## EXERCISE AIM
Count how many lines in the rows below contain the string "width", treating uppercase and lowercase as different. Reply with the number alone.

[Interface element records]
= = = = =

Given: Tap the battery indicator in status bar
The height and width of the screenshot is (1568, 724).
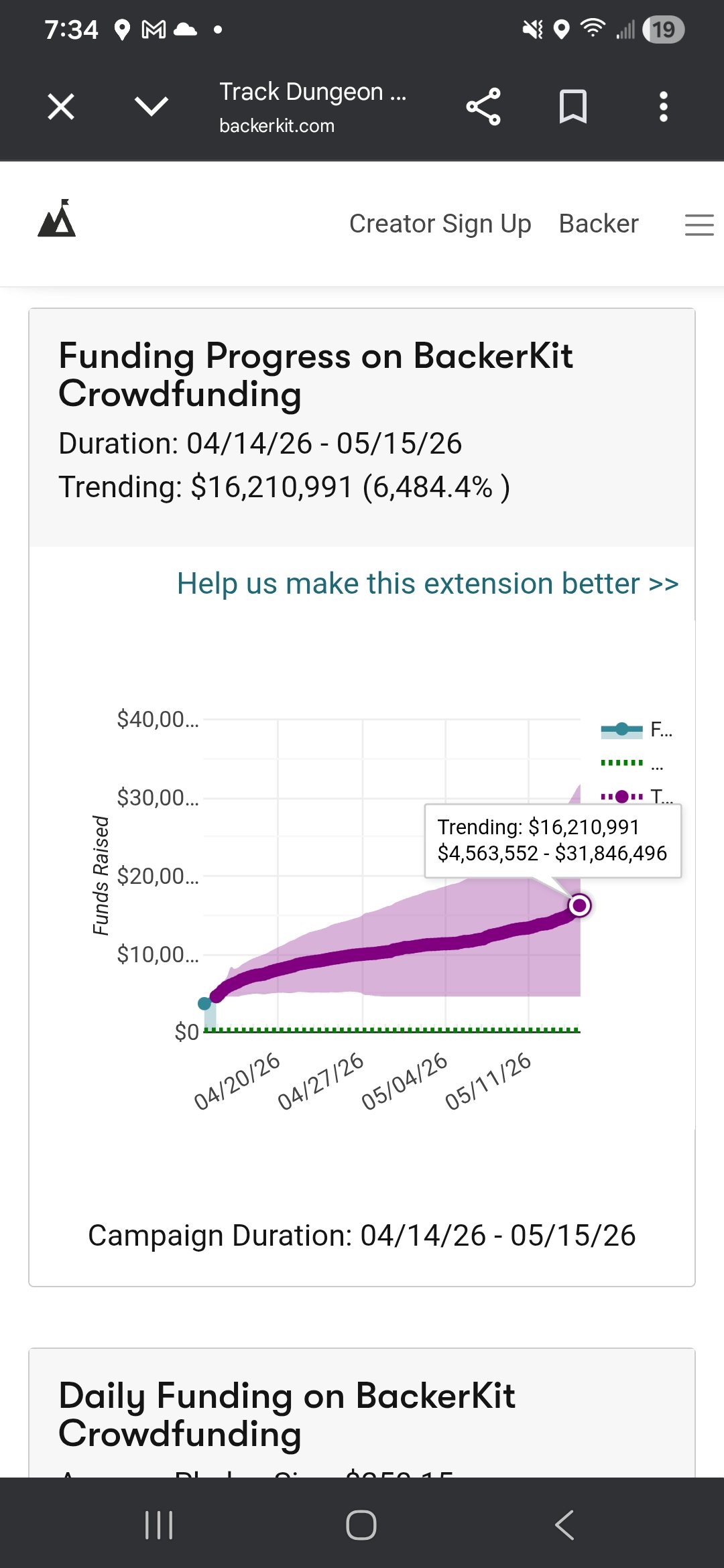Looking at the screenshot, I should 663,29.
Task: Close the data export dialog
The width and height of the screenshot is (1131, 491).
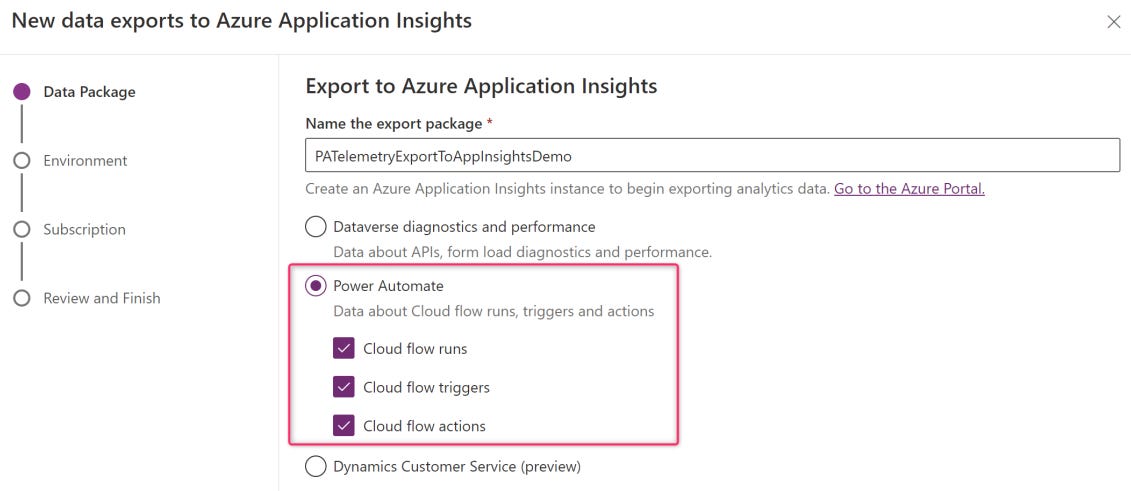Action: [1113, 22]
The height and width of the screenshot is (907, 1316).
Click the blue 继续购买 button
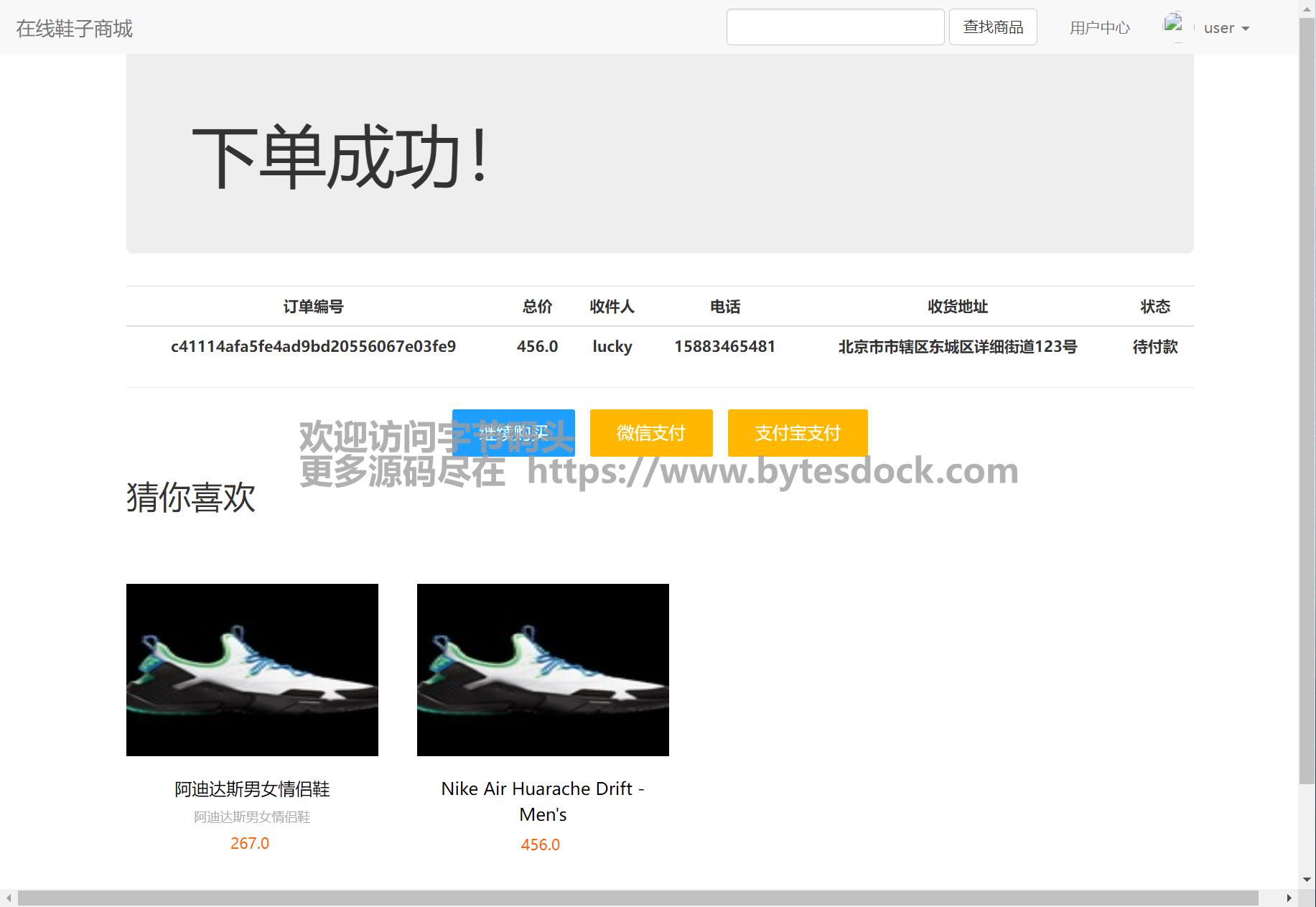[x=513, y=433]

= = = = =

## RESPONSE
3